▶ **Written instruction**: Which lines in the listing below contain the word "Task"? Copy each of them out in full.

━━━

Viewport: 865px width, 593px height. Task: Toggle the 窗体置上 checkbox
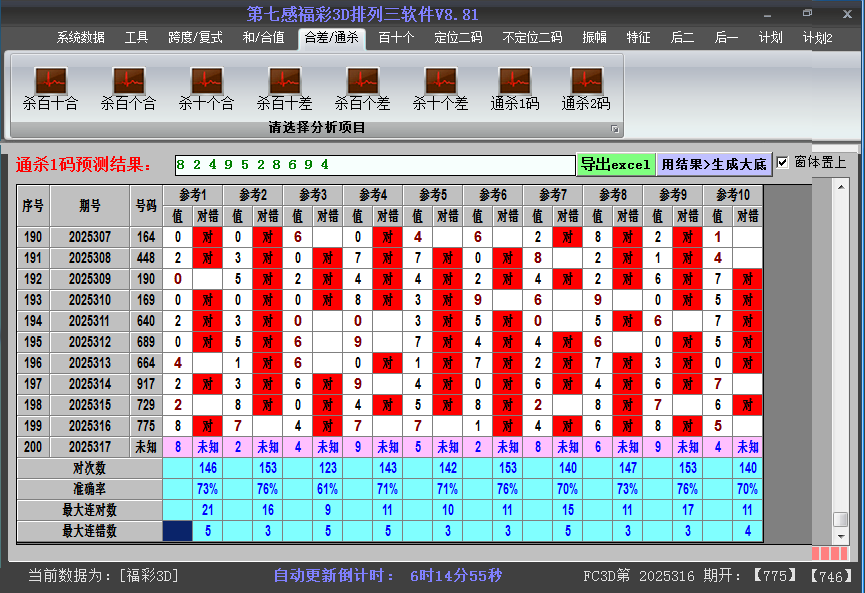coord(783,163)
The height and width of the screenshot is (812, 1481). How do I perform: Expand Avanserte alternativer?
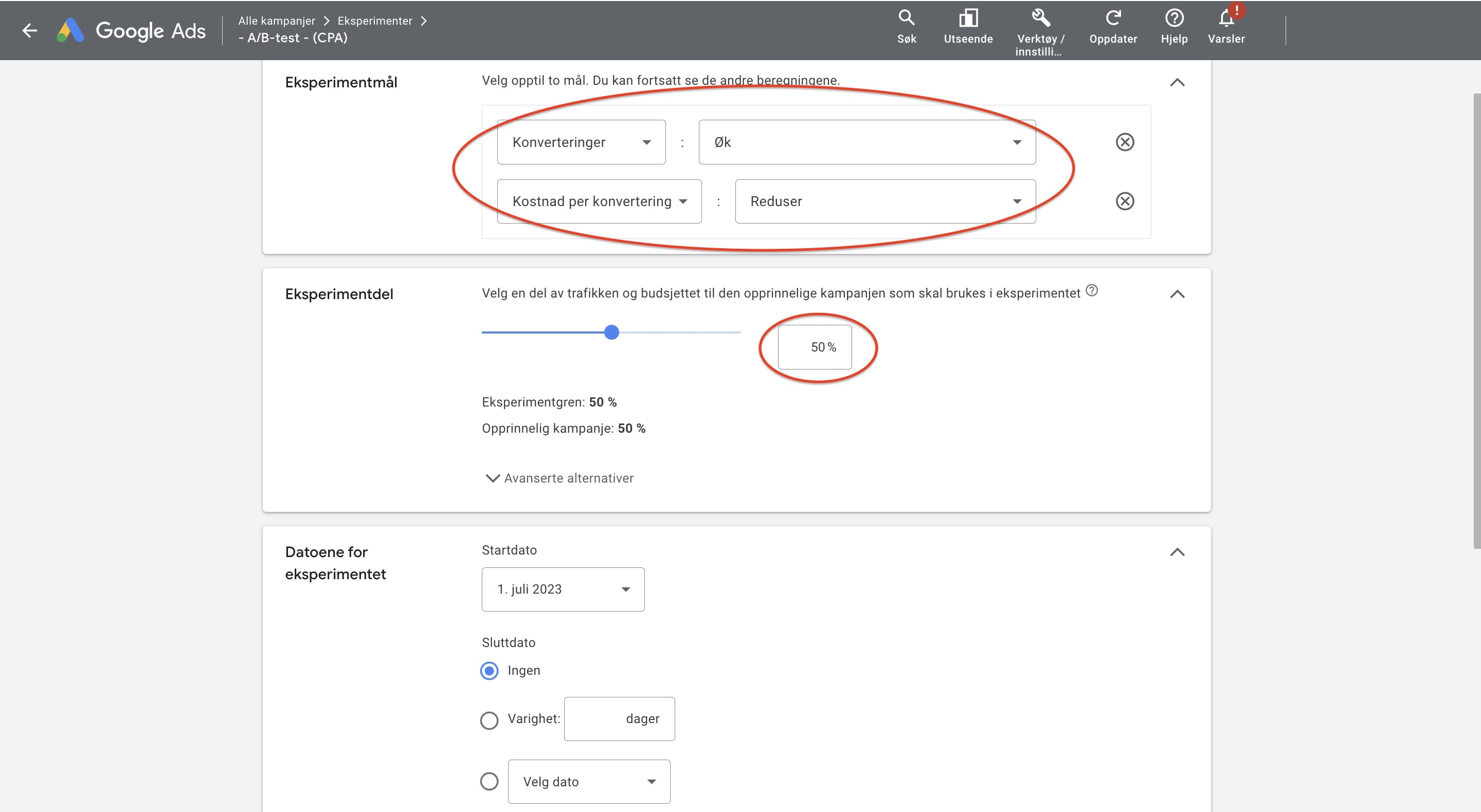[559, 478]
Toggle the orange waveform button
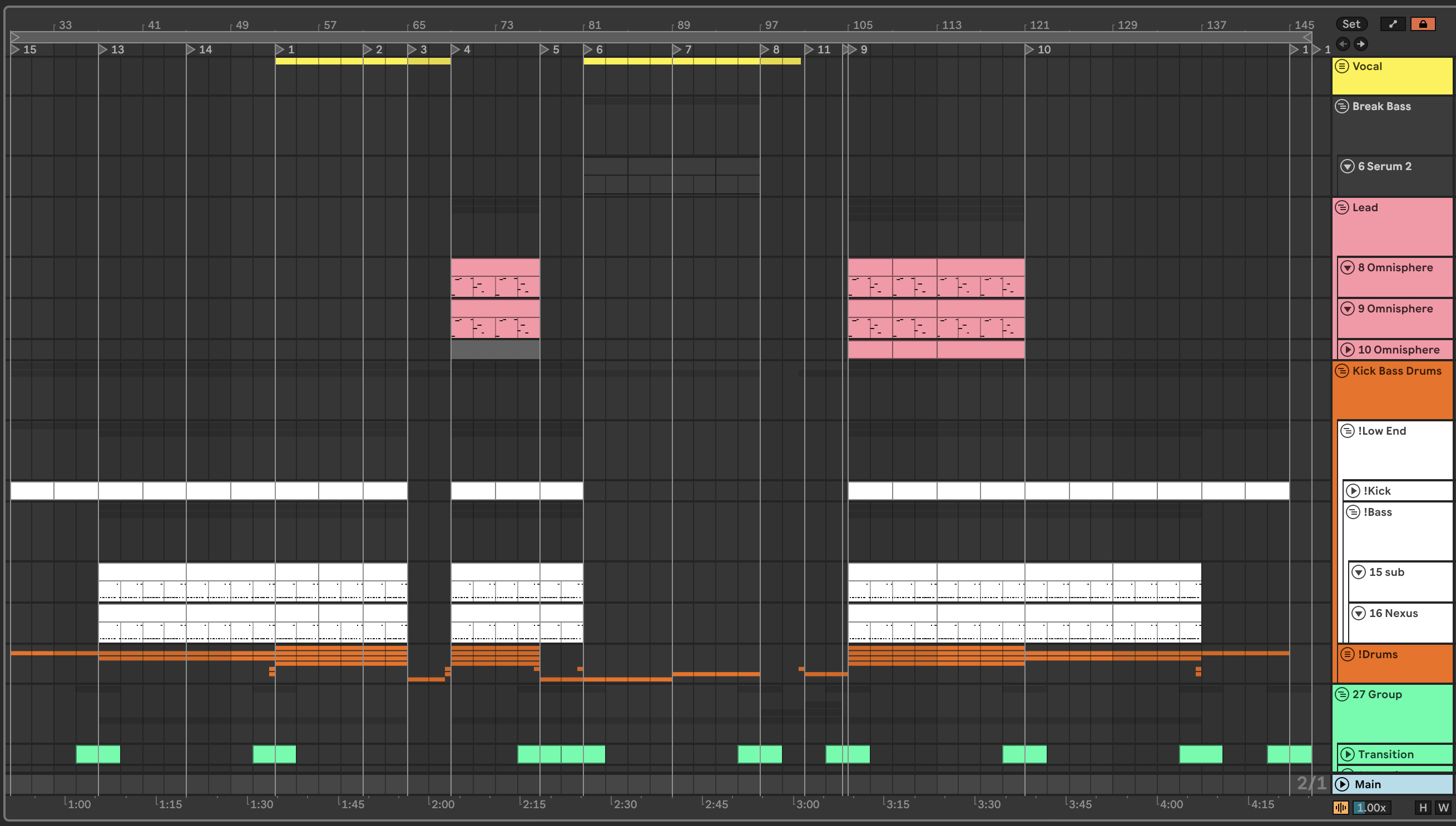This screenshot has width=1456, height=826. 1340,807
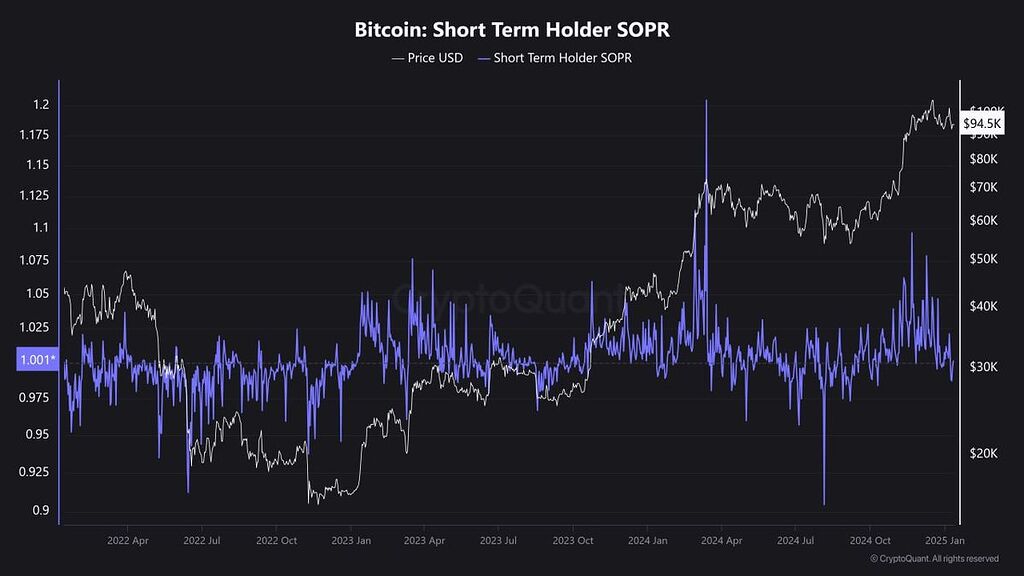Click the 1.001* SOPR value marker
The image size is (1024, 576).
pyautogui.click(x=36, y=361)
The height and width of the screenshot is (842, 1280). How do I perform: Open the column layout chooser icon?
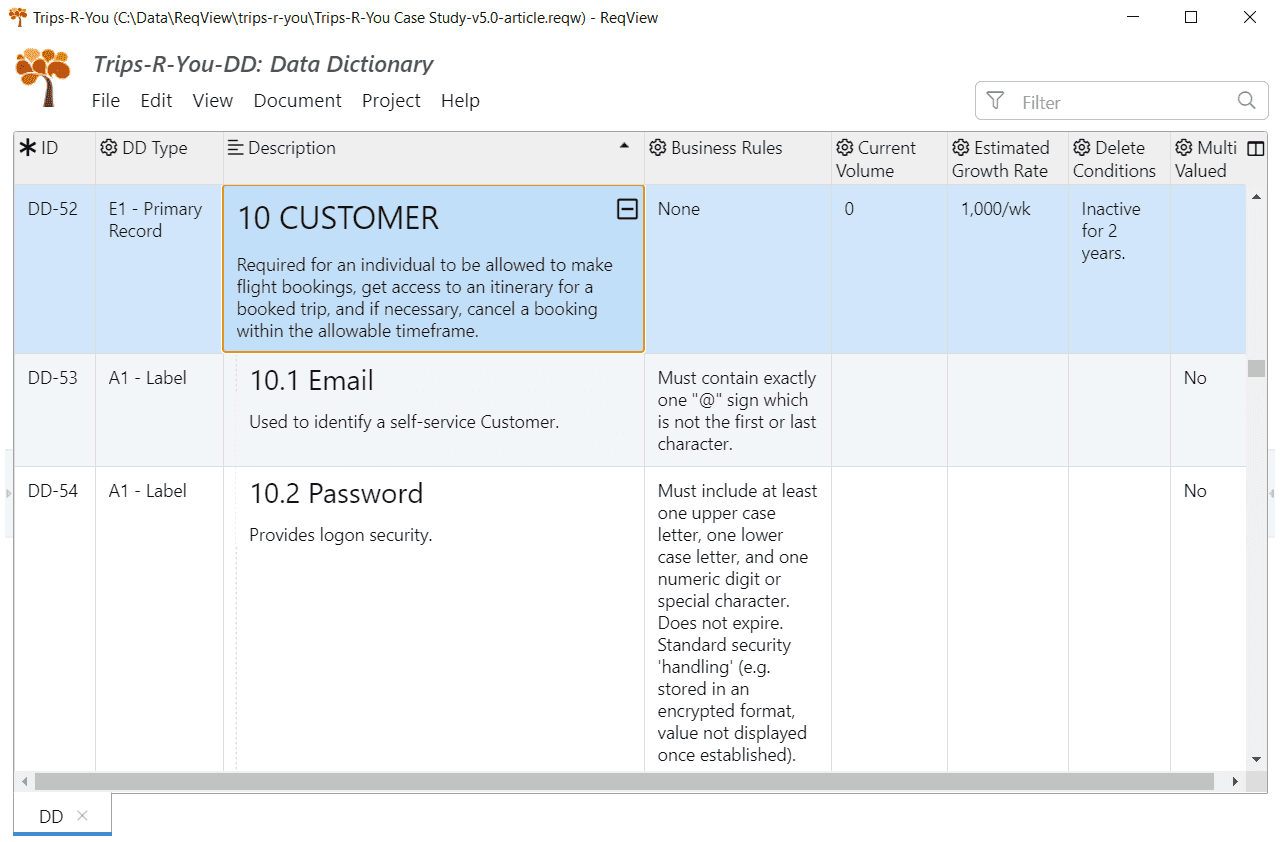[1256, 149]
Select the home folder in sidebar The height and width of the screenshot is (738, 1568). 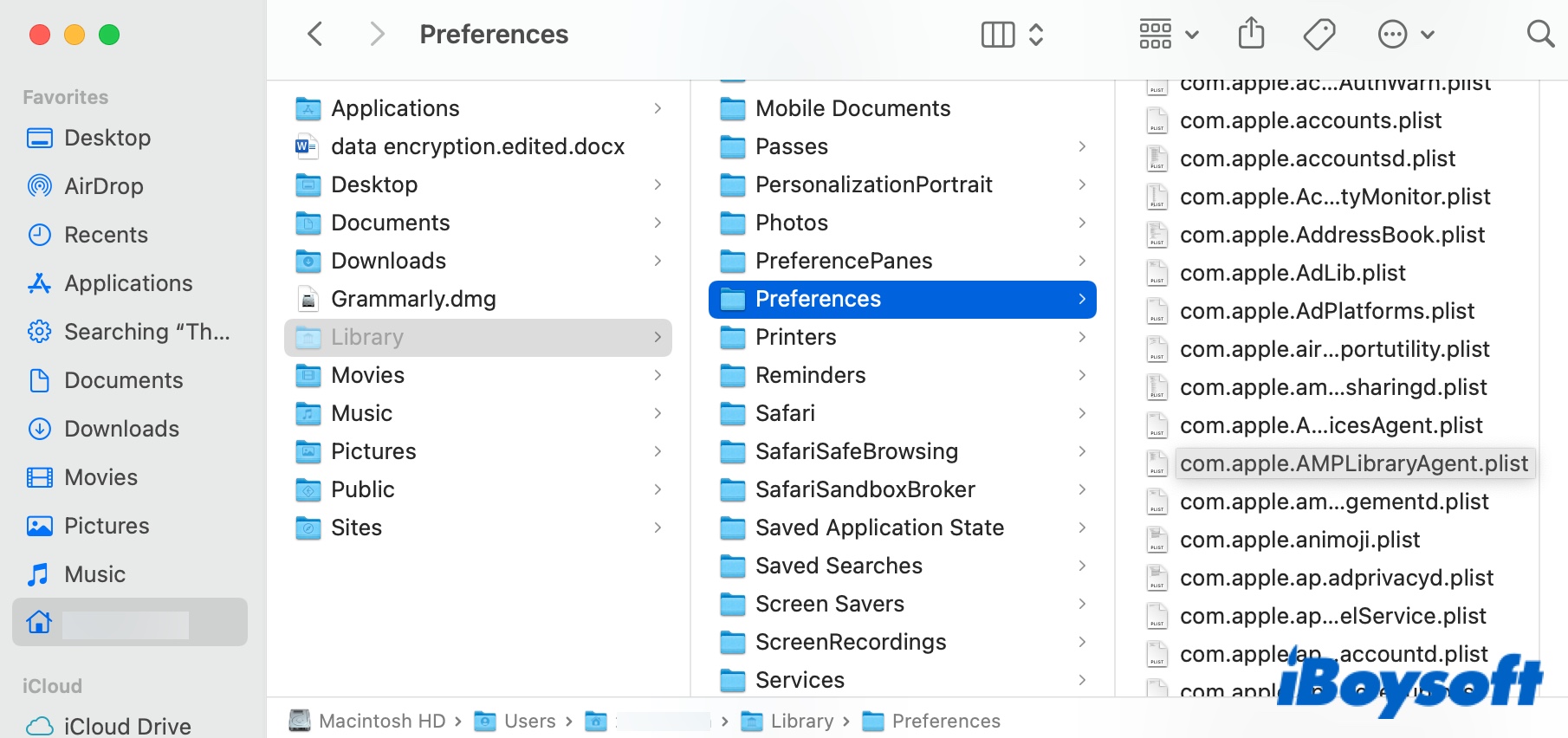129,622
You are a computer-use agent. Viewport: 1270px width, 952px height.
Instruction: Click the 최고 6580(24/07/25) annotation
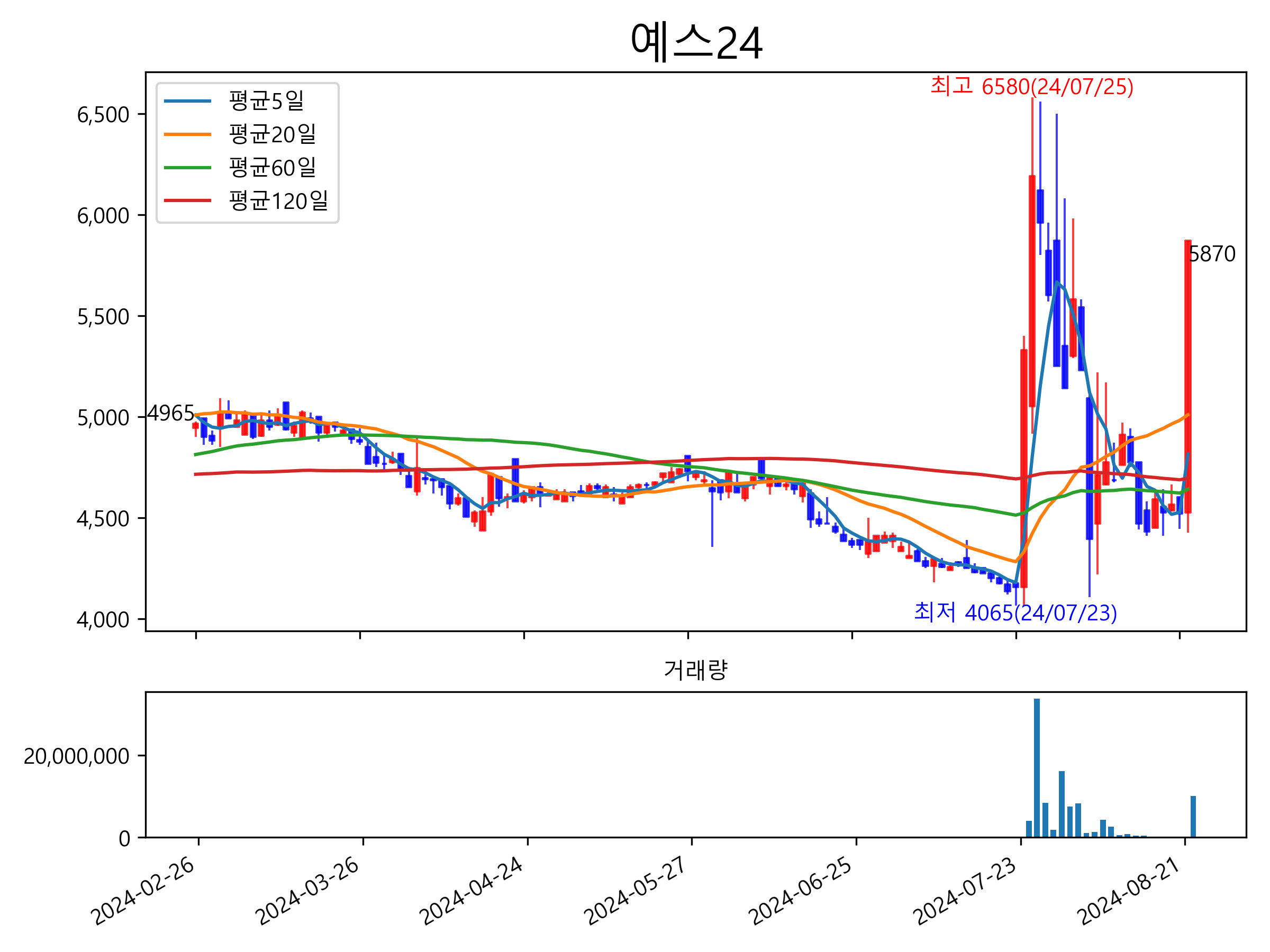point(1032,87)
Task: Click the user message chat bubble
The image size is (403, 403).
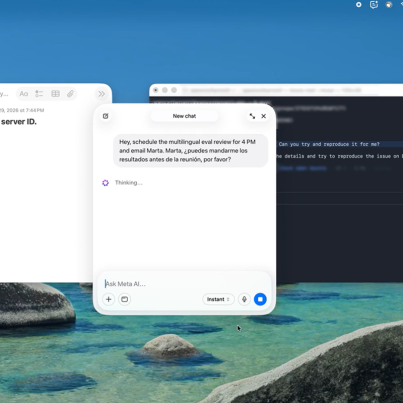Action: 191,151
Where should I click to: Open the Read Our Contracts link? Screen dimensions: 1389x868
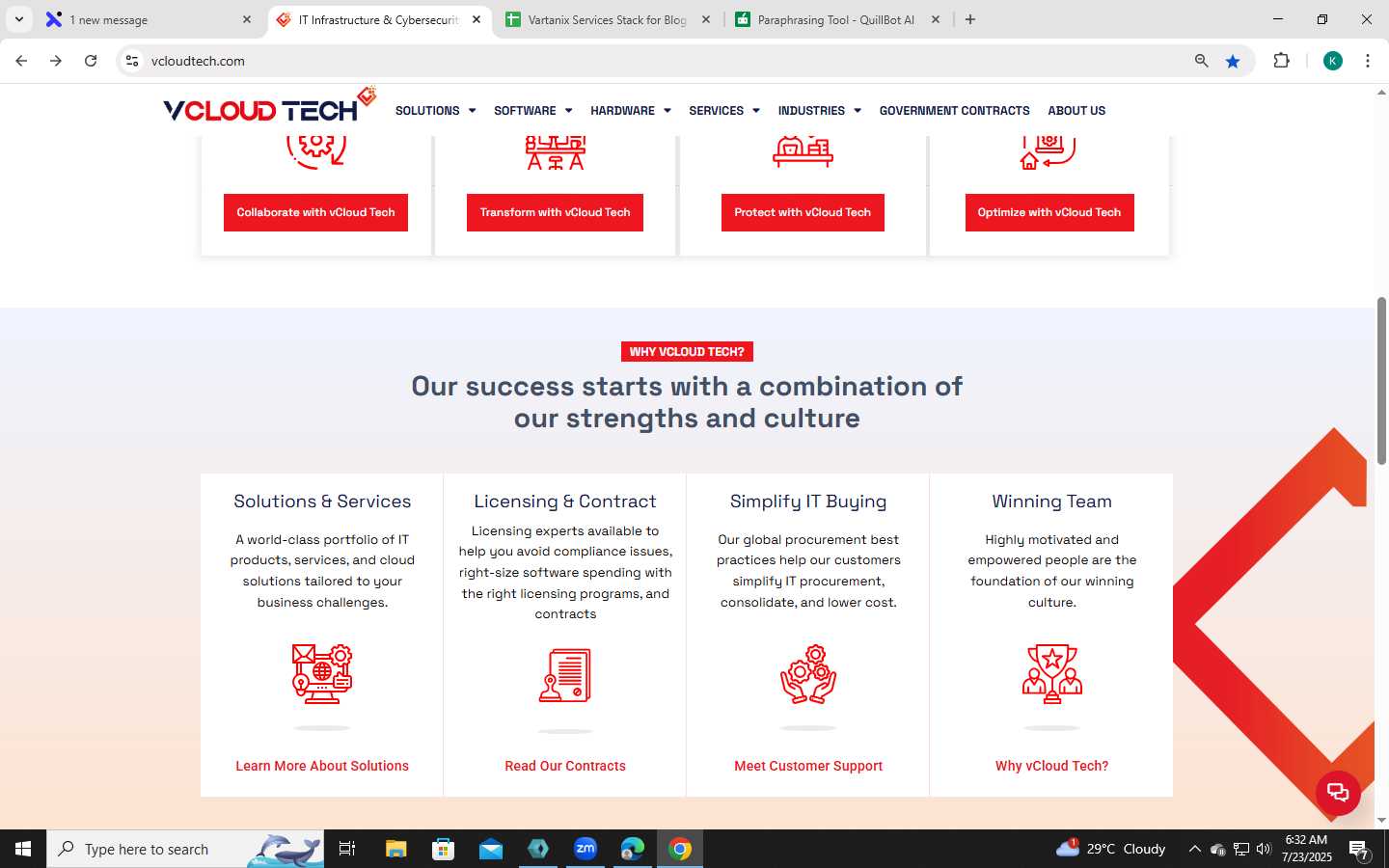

━━━

▶ **Complete answer**:
Viewport: 865px width, 593px height. Task: Toggle the 窗体置上 checkbox
Task: Click the user message chat bubble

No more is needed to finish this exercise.